Other U.S.-based companies fared well too. Hewlett-Packard accounted for 33.8 percent of the computers, rebounding to 169 from a dip of 131 computers in June. Dell landed in the top 10 with the fifth-ranked "Thunderbird," an 8,000-processor supercomputer installed at Sandia National Laboratories.

Intel microprocessors were found in 333, or two-thirds, of the machines on the list. The number of supercomputers sporting Intel Itanium chips dropped drastically. Growth, however, was seen in those carrying 64-bit Intel Xeons or Opteron processors from Advanced Micro Devices.

The list, which will be released formally at the SC05 Supercomputing Conference in Seattle on Monday, ranks computers by how they perform on a benchmark, called Linpack. Linpack emphasizes how rapidly a computer performs a dense battery of floating point or decimal calculations.

The test doesn't completely examine performance, but it does provide a functional gauge for ranking supercomputers.
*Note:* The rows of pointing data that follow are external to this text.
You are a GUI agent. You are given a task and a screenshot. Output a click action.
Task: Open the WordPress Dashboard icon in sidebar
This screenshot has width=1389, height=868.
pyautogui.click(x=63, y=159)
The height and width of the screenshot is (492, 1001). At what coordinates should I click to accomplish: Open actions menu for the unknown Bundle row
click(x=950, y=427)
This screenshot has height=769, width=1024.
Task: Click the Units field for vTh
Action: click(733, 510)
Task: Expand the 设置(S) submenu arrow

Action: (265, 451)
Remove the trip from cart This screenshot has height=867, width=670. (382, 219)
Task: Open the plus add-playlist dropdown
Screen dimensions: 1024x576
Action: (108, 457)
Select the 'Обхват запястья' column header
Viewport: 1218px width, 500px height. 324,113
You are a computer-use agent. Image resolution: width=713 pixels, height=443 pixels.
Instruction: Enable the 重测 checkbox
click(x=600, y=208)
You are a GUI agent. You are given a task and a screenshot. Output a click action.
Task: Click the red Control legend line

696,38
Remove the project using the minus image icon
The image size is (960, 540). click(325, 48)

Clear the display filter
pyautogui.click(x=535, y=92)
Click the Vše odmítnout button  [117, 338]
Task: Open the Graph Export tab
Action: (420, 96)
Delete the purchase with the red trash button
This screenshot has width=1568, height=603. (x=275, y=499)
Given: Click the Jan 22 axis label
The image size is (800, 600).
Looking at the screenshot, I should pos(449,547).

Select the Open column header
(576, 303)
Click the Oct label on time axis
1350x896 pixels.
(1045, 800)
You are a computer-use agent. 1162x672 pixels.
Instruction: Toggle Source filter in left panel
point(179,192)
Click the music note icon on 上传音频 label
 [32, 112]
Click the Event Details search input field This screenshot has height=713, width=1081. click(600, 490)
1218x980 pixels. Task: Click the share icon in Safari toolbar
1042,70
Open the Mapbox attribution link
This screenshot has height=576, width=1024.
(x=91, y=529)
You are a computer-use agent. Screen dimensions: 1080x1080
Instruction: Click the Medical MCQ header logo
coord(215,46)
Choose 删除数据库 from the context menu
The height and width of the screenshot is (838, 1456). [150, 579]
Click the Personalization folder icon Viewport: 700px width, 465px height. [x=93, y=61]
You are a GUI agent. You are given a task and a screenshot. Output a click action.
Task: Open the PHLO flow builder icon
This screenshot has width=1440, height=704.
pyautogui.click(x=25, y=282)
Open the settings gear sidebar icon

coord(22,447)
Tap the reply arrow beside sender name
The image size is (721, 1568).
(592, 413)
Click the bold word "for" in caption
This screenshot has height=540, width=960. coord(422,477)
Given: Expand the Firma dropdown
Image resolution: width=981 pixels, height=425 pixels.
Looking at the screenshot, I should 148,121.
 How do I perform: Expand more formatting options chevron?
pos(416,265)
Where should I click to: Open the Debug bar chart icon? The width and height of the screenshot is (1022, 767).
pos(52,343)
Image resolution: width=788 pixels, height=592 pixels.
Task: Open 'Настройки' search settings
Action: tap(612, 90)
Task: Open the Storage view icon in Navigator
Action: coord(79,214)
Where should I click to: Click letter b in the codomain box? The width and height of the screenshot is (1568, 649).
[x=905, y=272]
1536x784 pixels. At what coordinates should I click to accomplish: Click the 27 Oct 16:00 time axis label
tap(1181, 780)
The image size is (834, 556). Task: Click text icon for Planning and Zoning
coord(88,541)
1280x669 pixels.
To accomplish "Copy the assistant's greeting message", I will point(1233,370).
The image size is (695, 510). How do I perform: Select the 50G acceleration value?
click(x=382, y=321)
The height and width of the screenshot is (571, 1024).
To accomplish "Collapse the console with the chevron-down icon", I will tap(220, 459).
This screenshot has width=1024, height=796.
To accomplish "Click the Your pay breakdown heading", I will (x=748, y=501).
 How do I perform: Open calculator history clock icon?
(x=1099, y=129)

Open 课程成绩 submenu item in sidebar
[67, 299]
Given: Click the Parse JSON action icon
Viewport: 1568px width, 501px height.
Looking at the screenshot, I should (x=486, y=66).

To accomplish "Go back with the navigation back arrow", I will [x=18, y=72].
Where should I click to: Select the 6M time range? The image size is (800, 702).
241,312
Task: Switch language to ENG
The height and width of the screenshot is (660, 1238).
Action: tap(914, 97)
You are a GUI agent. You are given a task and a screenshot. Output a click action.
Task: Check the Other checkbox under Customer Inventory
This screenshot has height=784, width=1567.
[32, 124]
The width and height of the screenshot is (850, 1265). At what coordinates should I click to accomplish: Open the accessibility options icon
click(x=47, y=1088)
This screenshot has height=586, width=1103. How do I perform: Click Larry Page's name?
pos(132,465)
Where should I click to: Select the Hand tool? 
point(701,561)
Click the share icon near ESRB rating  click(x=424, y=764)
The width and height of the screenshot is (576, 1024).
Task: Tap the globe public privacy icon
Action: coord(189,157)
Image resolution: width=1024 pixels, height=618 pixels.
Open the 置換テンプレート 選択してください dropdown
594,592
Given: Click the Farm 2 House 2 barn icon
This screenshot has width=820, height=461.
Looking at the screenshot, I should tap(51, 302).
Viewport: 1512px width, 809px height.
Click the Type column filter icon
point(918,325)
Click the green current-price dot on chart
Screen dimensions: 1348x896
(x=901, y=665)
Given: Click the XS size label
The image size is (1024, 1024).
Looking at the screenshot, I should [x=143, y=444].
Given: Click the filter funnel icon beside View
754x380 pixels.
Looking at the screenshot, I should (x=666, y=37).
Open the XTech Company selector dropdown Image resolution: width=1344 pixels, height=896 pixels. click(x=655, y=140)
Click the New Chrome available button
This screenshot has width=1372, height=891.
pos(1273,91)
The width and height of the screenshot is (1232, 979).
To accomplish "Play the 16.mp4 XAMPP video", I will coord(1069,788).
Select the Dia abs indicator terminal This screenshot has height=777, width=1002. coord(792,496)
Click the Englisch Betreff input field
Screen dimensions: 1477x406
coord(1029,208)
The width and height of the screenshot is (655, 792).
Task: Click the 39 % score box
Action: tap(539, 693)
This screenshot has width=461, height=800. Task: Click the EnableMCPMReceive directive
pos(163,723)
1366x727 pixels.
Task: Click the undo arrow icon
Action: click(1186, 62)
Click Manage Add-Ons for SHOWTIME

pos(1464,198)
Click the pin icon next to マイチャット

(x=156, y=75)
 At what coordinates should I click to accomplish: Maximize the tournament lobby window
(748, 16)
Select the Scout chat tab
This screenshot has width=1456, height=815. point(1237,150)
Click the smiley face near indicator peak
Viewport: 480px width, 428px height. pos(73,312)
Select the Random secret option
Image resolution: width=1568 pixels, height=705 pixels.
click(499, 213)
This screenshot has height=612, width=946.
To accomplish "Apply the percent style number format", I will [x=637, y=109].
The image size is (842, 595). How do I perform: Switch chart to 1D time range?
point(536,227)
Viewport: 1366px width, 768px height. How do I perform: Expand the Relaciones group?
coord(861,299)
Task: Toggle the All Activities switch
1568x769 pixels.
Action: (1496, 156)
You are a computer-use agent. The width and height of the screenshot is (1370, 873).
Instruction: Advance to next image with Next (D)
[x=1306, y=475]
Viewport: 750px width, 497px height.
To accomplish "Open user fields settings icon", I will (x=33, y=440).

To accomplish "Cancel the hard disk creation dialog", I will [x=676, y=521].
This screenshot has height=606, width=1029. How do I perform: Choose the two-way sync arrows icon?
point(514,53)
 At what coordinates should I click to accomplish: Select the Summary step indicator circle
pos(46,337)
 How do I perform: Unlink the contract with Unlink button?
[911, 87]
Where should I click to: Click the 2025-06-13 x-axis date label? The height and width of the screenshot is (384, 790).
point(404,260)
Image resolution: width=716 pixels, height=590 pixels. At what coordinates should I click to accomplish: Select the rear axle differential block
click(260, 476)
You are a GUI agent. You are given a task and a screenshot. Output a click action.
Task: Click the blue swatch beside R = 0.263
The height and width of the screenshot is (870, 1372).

Still, officials want to come up with different ways to rank these machines.

Companies and nations fiercely compete for rankings. For two and a half years, the now seventh-ranked Earth Simulator, which occupies a three-story building, sat atop the list. Worried about national competitiveness, U.S. federal officials began to push manufacturers to built even better custom machines.

IBM and others, meanwhile, said that supercomputers needed to be made from components that could be standardized for commercial use. IBM largely won the debate. The technology behind BlueGene/L, while exotic now, will trickle down to commercial systems, Turek said.

The computer was also designed to economize on space and energy. In all, BlueGene/L fits into 64 computer racks, which can fit into a standard-size computer room in a large corporation. It also consumes around 1.5 to 1.7 megawatts, Turek added.

"That's still a lot of watts, but if you constructed a Linux cluster to provide (about) the same performance, you might be in the twenty megawatt range," Turek said. "Because we take a building block approach, the way we look at it is, if you build something for 64 racks, you ought to be able to sell someone a half rack."

Although the federal government has been more supportive of supercomputing research in the past few years, BlueGene/L actually kicked off in December 1999. Initially, it was a research project, but as time went on, IBM began to design the machine with commercialization in mind.

Turek recalled the mid-'90s, when he told designers on the project, "I don't know where the future is going to be, but how about we run Linux on this so we can run applications on it."

Other facts and trends from the list:

• The list remains incredibly fluid. Four of the top 10 systems were displaced by completely new computers, while 221 computers from the list that came out in June are now too small to include on the list.

• The rapid turnover is partly the result of clustering servers to build a supercomputer. In the past, many supercomputers were designed as an organic whole. Clusters now account for 72 percent of the machines on the list, although the clusters become more prevalent as the list descends. In June, clusters accounted for just 61 percent.

• In terms of processors, what's popular in servers also works in supercomputers. Intel 32-bit x86 processors, the same architecture behind most Xeon servers and Pentium 4 desktops, powered 206 of the systems. The second most popular chip architecture was the 64-bit version of Intel x86 processors, found in 81 of the machines. The combined types of Power chips animate in 81 computers.

• Opteron is eating Itanium. Fifty five of the computers on the list sported an AMD Opteron chip, up from 25 in June. Intel's Itanium powered only 46 of the systems, down from 79 in the June ranking.

• Industry remains the big consumer of supercomputers. Commercial organizations own 266 on the list while 121 are in research labs and 70 toil in academia.

• Gigabit Ethernet is the most popular way to connect chips inside these beasts: 249 computers on the list use it. Myrinet is found in 101 of the systems.

• Apple Computer has one computer on the list: a 448-processor machine at Maryland's Bowie State University. It clocks in at No. 308. There are three others on the list, however, that are considered "self-made" by the organization that consist of Apple servers.